O que fazer:
Escreva a continuação do trecho sobre o medo de Aharon de se aproximar do Mizbeach, começando logo após a última frase apresentada.

Trecho selecionado:
####
Explica o Midrash (parte da Torá Oral) que Aharon, ao entrar no Mishkan, viu que o Mizbeach tinha o formato de um touro e por isso teve medo de se aproximar. Moshé, vendo o receio de Aharon de se aproximar do Mizbeach, o tranquilizou. Somente então Aharon se aproximou do Mizbeach. É por isso que a Torá precisou ressaltar que Moshé pediu para que Aharon se aproximasse do Mizbeach.
 
Porém, este Midrash é difícil de ser entendido. O que significa que Aharon viu que o altar tinha o formato de um touro? Além disso, por que isto teria deixado Aharon com medo de se aproximar? E, finalmente, como Moshé fez para convencer Aharon a se aproximar do Mizbeach?
 
De acordo com o Ramban zt”l (Nachmânides) (Espanha, 1194 – Israel, 1270), pelo fato de Aharon ser uma pessoa tão sagrada e elevada, não havia em sua alma nenhuma marca de transgressão, com exceção de sua participação na construção do bezerro de ouro. Este erro estava muito fixo em seus pensamentos o tempo inteiro, a ponto de Aharon enxergar o Mizbeach como se ele tivesse o formato de um touro, tamanha era sua preocupação que a sua participação na construção do bezerro de ouro pudesse impedir sua expiação espiritual. Foi então que Moshé o consolou e disse: “Acalme-se e não fique tão triste, pois D'us já te perdoou e já aceitou seus atos novamente”. Somente então Aharon concordou em se aproximar do Mizbeach.

Porém, esta explicação do Ramban também é difícil de ser entendida. A participação de Aharon na construção do bezerro de ouro foi algo quase irrelevante. Quando o povo errou as contas e achou que Moshé havia morrido no Monte Sinai, os judeus exigiram que Aharon construísse para eles um bezerro de ouro. Hur, o sobrinho de Aharon, tentou se levantar contra o povo para impedi-los, mas foi assassinado. Aharon percebeu que não adiantava usar a força, pois o povo estava obstinado. Era necessário utilizar a astúcia para tentar impedir o povo de fazer o bezerro de ouro. Por diversas vezes ele tentou ganhar tempo, na esperança que Moshé chegaria a qualquer instante, mas mesmo assim o bezerro acabou sendo construído. Por isso, apesar das boas intenções, a Torá considera que Aharon teve certa responsabilidade na construção do bezerro de ouro. Mas foi certamente uma participação secundária, com a intenção de fazer o bem, e não um erro intencional.
####
Dados fornecidos:

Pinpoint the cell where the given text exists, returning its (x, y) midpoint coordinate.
####
Resposta à tarefa:
 
Além disso, quando Moshé bateu na pedra para dar água ao povo, ao invés de falar com a pedra, Aharon também foi duramente castigado e nenhum dos dois entrou na Terra de Israel. Os comentaristas da Torá se esforçam muito para descobrir exatamente qual foi a “fagulha” de erro cometido por Aharon neste episódio da pedra. Se no caso do bezerro de ouro Aharon não recebeu um castigo tão duro, isto significa que certamente o erro foi algo ainda menor do que o erro cometido no episódio da pedra. Então por que Aharon teve medo de se aproximar do Mizbeach por causa de sua participação na construção do bezerro de ouro se foi algo tão insignificante? E mesmo se ele realmente tivesse feito algum “estrago” espiritual com seu erro, D'us já tinha demonstrado que o havia perdoado ao escolhê-lo como Cohen Gadol (Sumo Sacerdote). Então por que tanta preocupação? 

Responde o Rav Leib Chassman zt”l (Lituânia,1869 – Israel, 1935) que desta atitude de Aharon podemos aprender algo muito importante para nossas vidas. Mesmo que foi um erro muito pequeno, este erro doeu tanto em Aharon e causou nele uma impressão tão forte que ele chegou ao ponto de ver o Mizbeach com a forma de um touro e não quis nem se aproximar dele. Este era o nível no qual Aharon aprofundava seus pensamentos de arrependimento e amargura pelo erro cometido, cumprindo as palavras de David Hamelech: “Minhas transgressões estão sempre diante de mim” (Tehilim 51:5).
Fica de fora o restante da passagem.